The following is a non-exhaustive list of things you can do to get your plugin rejected or removed from the WordPress.org plugin directory.
Yes, this is tongue-in-cheek. This is a list of things NOT TO DO.
- Give it a license that is incompatible with WordPress’ license.
- Host your plugin elsewhere, and only use the WordPress.org plugin listing as a pointer to that.
- Use base64 encoding to hide your plugin code or obfuscate HTML that you’re injecting into people’s blogs.
- Insert SEO spam links into people’s blogs (like <a href=”http://example.com/”>video poker</a>).
- Insert external links (like a credit link, <a href=”http://example.com/”>My Awesome Plugin by Awesome Sauce</a>) into their blog without explicitly asking their permission, or make the default option be to insert the link.
- Load portions of the code from an external site for no valid reason, or use any other trick to work around #3, #4 and #5.
- Harvest people’s e-mail addresses or require registration to activate the plugin.
- Explicitly state or imply that users of the plugin must pay you money in order to use the plugin.

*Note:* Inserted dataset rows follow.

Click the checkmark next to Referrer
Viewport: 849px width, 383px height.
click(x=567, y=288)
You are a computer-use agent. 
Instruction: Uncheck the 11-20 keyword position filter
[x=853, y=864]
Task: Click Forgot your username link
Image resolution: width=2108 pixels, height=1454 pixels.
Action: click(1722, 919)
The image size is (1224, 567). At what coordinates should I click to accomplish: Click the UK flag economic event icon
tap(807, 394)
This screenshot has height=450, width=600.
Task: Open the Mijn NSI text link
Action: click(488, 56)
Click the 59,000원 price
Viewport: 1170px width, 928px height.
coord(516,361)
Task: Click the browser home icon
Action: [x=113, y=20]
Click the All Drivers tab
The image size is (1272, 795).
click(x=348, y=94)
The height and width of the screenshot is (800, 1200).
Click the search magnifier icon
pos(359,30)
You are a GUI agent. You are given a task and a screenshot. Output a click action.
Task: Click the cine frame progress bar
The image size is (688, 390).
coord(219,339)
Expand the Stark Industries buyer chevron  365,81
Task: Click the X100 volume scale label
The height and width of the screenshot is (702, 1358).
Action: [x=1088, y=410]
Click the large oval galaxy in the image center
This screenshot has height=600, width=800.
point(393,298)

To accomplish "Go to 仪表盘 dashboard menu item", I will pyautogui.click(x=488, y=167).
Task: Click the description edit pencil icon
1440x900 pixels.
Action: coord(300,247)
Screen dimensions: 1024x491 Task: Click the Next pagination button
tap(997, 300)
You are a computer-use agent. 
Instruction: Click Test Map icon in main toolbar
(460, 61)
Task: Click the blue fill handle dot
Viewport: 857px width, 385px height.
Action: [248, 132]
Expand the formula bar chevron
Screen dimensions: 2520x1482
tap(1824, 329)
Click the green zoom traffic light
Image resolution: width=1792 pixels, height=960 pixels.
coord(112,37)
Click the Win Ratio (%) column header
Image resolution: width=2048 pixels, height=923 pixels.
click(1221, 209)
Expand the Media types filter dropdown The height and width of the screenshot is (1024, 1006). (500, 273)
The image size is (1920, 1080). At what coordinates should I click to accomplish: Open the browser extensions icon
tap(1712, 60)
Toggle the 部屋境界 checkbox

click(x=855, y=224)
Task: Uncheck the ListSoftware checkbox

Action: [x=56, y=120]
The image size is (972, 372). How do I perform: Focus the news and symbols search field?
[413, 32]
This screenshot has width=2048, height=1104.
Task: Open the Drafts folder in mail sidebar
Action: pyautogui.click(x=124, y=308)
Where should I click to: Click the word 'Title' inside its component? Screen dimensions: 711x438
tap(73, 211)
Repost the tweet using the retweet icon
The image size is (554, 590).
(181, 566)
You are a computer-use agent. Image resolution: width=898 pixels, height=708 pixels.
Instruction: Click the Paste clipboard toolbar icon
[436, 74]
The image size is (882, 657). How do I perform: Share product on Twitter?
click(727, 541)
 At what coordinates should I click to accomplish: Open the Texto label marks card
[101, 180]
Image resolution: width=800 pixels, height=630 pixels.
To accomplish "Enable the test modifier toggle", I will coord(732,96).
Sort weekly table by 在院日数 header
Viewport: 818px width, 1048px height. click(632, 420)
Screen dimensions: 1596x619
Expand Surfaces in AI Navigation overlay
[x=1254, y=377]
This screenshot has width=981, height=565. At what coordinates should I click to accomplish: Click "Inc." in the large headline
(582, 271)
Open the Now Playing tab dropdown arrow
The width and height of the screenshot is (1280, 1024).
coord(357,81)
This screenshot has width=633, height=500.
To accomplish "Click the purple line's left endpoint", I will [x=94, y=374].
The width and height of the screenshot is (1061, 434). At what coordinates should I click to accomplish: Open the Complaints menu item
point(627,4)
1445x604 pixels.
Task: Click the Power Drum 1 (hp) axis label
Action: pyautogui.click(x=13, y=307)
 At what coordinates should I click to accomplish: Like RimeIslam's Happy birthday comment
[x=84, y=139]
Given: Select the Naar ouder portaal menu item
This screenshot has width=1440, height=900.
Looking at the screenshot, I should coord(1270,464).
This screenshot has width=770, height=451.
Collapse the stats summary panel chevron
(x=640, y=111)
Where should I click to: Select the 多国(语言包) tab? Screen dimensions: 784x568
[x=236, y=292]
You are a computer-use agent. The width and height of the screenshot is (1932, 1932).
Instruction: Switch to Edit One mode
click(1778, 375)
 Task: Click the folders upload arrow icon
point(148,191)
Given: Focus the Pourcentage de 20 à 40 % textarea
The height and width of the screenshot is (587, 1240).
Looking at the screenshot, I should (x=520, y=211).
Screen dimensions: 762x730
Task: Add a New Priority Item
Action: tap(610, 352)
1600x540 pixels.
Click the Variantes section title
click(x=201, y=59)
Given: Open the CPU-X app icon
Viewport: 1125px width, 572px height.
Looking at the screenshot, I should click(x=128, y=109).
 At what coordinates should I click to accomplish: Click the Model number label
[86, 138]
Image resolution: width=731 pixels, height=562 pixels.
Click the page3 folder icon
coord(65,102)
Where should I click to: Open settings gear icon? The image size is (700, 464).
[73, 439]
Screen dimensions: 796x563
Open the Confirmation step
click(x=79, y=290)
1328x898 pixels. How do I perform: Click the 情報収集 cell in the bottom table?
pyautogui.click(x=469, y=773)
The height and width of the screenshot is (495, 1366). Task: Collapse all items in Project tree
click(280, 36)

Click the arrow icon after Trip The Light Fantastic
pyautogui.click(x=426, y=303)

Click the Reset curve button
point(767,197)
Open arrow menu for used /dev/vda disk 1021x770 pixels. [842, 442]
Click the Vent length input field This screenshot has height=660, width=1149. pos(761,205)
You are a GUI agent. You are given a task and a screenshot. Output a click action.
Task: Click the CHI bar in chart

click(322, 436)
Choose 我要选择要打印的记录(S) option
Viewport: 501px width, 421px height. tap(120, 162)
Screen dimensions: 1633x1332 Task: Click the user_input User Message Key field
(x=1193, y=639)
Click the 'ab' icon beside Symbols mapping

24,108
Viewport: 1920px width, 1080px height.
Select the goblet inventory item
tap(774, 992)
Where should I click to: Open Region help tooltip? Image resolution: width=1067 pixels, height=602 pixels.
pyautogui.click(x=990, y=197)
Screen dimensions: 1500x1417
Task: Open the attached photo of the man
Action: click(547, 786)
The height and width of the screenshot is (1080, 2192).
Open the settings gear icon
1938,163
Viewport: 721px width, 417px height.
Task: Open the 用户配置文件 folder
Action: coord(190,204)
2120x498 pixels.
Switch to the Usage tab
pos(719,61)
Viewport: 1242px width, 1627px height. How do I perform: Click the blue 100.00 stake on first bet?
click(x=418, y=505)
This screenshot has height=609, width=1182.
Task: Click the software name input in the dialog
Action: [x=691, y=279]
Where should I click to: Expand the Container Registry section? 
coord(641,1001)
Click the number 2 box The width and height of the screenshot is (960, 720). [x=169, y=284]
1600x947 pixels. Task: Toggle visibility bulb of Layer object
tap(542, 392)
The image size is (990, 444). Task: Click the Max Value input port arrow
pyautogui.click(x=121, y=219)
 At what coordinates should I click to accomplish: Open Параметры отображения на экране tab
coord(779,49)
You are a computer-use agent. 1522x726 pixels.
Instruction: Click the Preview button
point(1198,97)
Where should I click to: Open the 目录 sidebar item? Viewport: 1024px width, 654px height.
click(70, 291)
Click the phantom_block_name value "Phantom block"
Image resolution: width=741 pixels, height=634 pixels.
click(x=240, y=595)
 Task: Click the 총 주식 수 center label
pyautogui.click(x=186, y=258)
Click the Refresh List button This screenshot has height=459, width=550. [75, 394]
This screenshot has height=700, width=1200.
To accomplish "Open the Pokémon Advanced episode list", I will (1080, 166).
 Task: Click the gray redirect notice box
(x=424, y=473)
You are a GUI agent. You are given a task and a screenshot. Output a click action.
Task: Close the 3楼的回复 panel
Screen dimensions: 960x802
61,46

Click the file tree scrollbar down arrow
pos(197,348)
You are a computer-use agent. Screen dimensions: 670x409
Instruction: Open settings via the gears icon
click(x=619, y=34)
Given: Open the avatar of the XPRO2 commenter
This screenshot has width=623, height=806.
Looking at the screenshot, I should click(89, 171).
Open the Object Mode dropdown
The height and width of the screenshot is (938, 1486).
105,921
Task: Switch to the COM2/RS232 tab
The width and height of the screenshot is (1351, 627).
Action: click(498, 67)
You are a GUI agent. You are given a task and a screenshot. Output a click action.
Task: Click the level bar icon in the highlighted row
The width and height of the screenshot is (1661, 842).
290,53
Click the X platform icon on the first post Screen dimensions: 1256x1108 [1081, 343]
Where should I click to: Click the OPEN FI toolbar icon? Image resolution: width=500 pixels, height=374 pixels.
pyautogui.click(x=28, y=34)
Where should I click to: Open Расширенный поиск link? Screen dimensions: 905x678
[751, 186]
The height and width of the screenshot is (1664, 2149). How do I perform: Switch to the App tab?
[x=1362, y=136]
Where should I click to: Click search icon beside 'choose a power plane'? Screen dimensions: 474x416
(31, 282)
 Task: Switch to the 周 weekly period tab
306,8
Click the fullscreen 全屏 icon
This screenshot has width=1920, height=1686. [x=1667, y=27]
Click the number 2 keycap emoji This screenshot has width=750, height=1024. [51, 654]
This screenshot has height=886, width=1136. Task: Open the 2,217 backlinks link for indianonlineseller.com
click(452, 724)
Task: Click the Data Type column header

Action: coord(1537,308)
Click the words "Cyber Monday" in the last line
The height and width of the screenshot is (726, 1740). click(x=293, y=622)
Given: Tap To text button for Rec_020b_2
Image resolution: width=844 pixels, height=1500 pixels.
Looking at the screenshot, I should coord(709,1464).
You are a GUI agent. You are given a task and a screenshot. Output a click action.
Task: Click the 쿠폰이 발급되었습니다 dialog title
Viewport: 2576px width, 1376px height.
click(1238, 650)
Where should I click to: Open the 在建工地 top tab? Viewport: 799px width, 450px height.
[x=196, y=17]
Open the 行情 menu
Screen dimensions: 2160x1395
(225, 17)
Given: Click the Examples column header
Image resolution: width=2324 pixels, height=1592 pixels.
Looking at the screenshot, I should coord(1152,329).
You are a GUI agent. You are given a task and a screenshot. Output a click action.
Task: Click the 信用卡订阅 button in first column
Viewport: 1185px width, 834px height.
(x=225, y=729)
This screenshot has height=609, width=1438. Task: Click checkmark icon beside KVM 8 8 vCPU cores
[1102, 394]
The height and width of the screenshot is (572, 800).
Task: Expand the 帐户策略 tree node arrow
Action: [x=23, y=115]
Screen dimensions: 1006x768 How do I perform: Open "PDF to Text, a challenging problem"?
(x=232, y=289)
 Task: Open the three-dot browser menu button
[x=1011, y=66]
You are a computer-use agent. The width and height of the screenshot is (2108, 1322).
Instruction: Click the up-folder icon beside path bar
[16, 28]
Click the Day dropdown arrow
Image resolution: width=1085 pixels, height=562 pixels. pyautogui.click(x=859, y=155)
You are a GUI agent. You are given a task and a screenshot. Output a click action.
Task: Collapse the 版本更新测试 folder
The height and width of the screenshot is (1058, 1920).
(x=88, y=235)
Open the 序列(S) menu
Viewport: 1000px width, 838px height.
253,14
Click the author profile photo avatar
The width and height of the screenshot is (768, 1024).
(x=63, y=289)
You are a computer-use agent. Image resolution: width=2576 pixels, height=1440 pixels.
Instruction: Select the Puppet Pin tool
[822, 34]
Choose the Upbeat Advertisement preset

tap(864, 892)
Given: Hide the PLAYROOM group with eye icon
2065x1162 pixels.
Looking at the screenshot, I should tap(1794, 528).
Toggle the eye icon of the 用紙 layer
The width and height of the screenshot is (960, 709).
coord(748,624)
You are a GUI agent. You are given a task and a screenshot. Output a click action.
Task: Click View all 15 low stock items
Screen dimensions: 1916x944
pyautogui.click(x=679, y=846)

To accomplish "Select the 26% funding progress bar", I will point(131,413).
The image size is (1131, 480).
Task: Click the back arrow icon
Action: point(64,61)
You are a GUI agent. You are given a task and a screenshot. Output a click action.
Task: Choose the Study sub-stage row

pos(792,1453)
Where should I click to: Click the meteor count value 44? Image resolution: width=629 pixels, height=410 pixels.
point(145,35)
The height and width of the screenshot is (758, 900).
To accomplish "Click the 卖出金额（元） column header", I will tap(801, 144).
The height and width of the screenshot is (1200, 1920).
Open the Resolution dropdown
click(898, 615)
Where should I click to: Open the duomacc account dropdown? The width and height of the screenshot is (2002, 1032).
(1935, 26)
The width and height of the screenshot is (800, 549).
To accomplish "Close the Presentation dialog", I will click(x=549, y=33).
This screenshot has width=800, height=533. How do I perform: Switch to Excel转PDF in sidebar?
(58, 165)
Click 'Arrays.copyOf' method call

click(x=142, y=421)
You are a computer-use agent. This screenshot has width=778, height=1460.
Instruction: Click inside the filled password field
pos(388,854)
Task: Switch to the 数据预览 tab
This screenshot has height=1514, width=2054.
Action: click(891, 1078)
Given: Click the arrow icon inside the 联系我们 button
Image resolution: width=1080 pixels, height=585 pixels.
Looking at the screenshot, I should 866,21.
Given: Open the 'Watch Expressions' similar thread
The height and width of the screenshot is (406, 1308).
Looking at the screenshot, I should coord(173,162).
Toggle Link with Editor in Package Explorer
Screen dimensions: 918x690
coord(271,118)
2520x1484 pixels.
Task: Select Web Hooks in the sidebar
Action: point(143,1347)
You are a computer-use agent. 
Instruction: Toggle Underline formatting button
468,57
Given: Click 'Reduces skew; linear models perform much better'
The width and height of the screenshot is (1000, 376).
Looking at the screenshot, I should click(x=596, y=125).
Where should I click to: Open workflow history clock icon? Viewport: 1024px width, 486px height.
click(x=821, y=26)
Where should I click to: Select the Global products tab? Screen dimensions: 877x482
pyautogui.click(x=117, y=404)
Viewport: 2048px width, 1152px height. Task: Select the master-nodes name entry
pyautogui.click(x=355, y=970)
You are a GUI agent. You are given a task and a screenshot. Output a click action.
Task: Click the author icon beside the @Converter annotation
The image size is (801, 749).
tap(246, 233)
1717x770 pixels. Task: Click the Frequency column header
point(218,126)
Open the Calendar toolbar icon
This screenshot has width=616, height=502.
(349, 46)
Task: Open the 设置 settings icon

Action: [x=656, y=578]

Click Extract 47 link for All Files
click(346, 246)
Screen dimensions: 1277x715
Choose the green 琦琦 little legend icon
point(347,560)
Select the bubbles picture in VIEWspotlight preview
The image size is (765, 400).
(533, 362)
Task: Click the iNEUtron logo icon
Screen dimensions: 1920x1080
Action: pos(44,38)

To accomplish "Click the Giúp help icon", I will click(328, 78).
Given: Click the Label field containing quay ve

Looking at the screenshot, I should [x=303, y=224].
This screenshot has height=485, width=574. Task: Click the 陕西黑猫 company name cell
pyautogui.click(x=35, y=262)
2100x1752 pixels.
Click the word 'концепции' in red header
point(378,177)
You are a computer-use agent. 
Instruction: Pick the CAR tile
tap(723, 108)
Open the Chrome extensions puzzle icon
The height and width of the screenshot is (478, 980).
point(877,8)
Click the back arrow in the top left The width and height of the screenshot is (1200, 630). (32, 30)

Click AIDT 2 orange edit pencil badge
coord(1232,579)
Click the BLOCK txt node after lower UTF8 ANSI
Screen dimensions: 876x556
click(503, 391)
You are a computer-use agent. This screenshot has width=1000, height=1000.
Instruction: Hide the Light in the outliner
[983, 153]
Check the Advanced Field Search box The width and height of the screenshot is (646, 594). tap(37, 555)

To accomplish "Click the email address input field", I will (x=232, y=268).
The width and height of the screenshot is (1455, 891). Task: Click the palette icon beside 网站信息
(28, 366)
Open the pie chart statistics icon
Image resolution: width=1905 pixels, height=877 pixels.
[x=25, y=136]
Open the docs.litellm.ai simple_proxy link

- Make the plugin a “requirements check” or bootstrapper for some other plugin, hosted elsewhere. See #2.
- Make it do something illegal.
- Make it do something sneaky, underhanded, or otherwise dishonest or immoral. Maybe a plugin that disables all plugins by a plugin author you don’t particularly like. Harvest the user’s password. Use your imagination!
Again, this is a list of things not to do. It is not comprehensive. Be cool, think of how your plugin benefits its users, and write awesome plugins.